* SOAL SINGKAT
Tuliskan bagian berikutnya dari esai tentang ingatan dan kekuasaan di bawah ini, dimulai tepat setelah kalimat terakhir yang ditampilkan.

+++ KUTIPAN TEKS +++

Salamet Wahedi
Jawa Pos, 11 sep 2011, judul "ingatan di sini, kekuasaan di sana"
Dalam bukunya, The Book of Laughter and Forgetting (1978), Kundera, pengarang Ceko yang tinggal di Paris, menuliskan paragraf terkenal: kini tahun 1971, dan Mirek mengatakan bahwa perjuangan manusia melawan kekuasaan adalah perjuangan manusia melawan lupa. Berpuluh tahun lamanya, ungkapan ini hanya sebagai ‘kata lain’ dari berbagai peristiwa kekuasaan yang tak pernah mengindahkan maksud dan tujuan awalnya. Bahkan, meminjam istilah ini, era reformasi yang didengungkan 1998 pun hanya sebatas usaha melawan kelupaan orde baru terhadap nilai-nilai UUD 1945 dan Pancasila yang dihambur-hamburkan. Lalu apa hubungan lupa dan kuasa? Kok seolah-olah keduanya memiliki kaitan yang kuat?
Inilah cerita yang menarik: Yukio Hatoyama, mantan Perdana Menteri Jepang, pada tahun 2010 terpaksa mengundurkan diri. Alasannya cukup sederhana: dia ingat, kalau dia –waktu kampanye pemilu- berjanji untuk ‘mengusir’ marinir AS Futenma dari pangkalan Oikinawa. Tapi setelah pemerintahannya berjalan sembilan bulan lamanya, marinir AS ternyata masih ongkang-ongkang kaki di Okinawa. Andai dia lupa dengan janjinya, mungkin 17 ribu orang dengan formasi rantai 13 kilometer, akan terus melawan kelupaannya. Sayangnya, Hatoyama ingat, dan merasa dirinya gagal. Karena gagal, ia memtuskan mengundurkan diri dari kursi empuk perdana menteri. Karena kekuasaan tidak lupa, maka tak perlu ada perlawanan berlarut-larut.

+++ DAFTAR TERLAMPIR +++

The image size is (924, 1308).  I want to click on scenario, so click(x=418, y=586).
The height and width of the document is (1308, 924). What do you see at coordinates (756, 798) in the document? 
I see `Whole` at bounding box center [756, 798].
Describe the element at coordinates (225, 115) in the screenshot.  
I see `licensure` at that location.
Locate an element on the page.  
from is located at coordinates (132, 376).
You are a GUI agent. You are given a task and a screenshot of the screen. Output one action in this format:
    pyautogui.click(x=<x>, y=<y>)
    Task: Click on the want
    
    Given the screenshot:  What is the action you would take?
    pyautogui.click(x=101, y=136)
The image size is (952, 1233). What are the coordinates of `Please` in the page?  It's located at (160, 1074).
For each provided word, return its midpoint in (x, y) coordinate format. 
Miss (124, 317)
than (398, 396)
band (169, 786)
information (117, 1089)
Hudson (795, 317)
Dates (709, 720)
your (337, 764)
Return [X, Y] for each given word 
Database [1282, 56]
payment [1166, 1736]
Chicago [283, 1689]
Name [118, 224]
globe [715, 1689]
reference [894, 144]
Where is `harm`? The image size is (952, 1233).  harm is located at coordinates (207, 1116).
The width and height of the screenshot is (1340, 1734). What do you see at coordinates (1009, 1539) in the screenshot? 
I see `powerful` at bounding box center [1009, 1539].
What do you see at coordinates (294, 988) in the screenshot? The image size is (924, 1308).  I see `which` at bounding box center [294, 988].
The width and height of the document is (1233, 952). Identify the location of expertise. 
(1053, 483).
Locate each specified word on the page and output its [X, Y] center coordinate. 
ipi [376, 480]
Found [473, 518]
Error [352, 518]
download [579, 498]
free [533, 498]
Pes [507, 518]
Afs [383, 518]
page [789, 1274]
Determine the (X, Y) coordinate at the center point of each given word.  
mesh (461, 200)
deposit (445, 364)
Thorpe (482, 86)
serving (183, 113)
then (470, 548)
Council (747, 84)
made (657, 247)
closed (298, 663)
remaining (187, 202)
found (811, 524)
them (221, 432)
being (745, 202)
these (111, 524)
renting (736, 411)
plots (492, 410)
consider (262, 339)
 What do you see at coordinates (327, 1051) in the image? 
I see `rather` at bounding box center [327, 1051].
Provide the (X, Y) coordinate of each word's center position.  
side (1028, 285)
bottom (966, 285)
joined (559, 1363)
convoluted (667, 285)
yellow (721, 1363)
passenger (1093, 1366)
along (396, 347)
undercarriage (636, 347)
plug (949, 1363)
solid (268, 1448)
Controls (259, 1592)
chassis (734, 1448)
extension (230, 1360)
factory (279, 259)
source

+++

* JAWABAN SOAL
Lain lagi cerita tentang Si Pawang ular di sebuah arena pasar malam yang mati karena ‘lupa’. Awalnya dia ingat nasihat moyangnya: ular memiliki racun yang mematikan. Berusahalah ia menjinakkan ular tersebut. Atas usahanya ini, Si Pawang menjelma penguasa ular. Sayangnya kekuasaan yang puluhan tahun dijalaninya membuatnya lupa: ular tetaplah ular. Konon, di suatu pementasan: ular yang ‘dikuasainya’ dimasukkan dari mulutnya dan dikeluarkan lewat hidungnya. Adegan ini menghibur sekaligus penuh tantangan. Tapi karena Si Pawang sudah lupa, ia pun terlena. Pada satu pertunjukan Si Ular pun tidak keluar dari hidungnya. Si Ular lebih memilih masuk ke dalam kerongkongan Si Pawang dan menancapkan patukannya tepat di dalam dada Si Pawang. Tamatlah riwayat kekuasaan Si Pawang karena ‘lupa’.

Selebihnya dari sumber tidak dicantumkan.